The withdrawals were announced in a government statement read on state television Sunday.

They referred to a production-sharing contract with American oil company Hyperdynamics and an annex of an accord with Compagnie de Bauxite de Kindia (CBK), a local bauxite company run by Russian aluminium giant RUSAL.

They were the first foreign companies in the West African state to be affected by a review of all mining and minerals contracts announced last Wednesday by the new Guinean government, appointed last month to end a violent general strike.

“In the framework of renegotiation of mining contracts, the government has proceeded to withdraw the annex to the accord with Compagnie de Bauxite de Kindia (CBK), and the agreement with Hyperdynamics Corporation’s SCS subsidiary,” said the statement, read by a TV presenter.

It added the documents “should be reviewed by the deputies” of the national assembly.

CBK is run by RUSAL.

Guinea has one-third of the world’s known reserves of bauxite, the ore used to make aluminium, and is the top exporter thanks to the operations of Russia’s RUSAL and a joint venture of aluminium heavyweights Alcoa and Alcan.

No Alcoa-Alcan association

The announcement of the withdrawals on Sunday did not refer to the Alcoa-Alcan venture.

Hyperdynamics was the only oil company prospecting in Guinea’s 64,000 square kilometre (25,000 square mile) offshore zone.

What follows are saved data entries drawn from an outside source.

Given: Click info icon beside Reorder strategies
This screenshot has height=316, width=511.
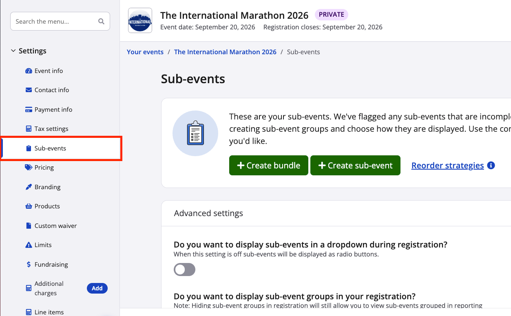Looking at the screenshot, I should coord(491,166).
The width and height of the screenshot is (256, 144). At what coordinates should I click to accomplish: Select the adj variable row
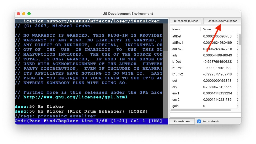tap(203, 55)
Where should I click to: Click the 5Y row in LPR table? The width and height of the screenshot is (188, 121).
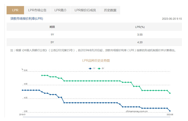pyautogui.click(x=94, y=42)
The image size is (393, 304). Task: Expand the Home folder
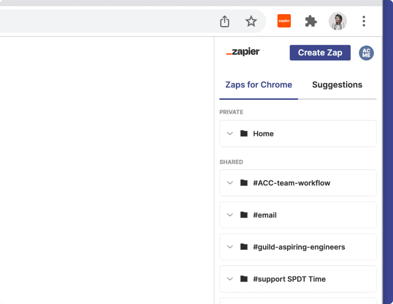coord(230,134)
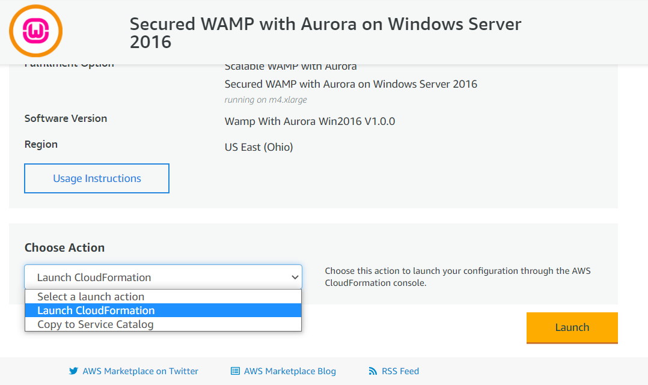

The country produces no oil and so far has no proven viable oil reserves.

In announcing the withdrawal of the Hyperdynamics accord, the government said the fact the U.S. company had been given rights to explore one-third of Guinea’s entire offshore acreage did not conform to international practice.

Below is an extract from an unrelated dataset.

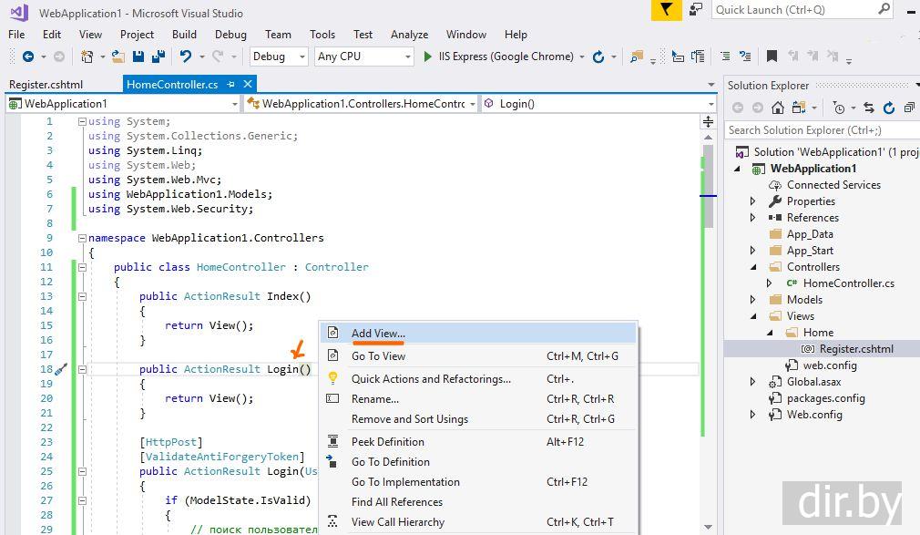920x535 pixels.
Task: Expand the Models folder in Solution Explorer
Action: 753,300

The normal practice was to award smaller blocks, it added.

A Mines Ministry source told Reuters the objections to the deal with RUSAL-run CBK centred on the terms of the company’s exploitation of the Kindia bauxite deposits and its use of the railway and port infrastructure related to the project.

Regimes to be reviewed

The government felt the Guinean state was not benefitting enough from these aspects of the Kindia contract, and the tax and customs regimes would also be reviewed, said the source, who asked not to be named.

The government initially announced the plan to review contracts last Wednesday after its first cabinet meeting under Prime Minister Lansana Kouyate, who was appointed in late February as a consensus premier to end crippling strikes led by unions who said Conte was no longer fit to rule.

Kouyate’s government marked a complete break with the past and brought in technocrats and economists, including a former International Monetary Fund official who was named as economy and finance minister.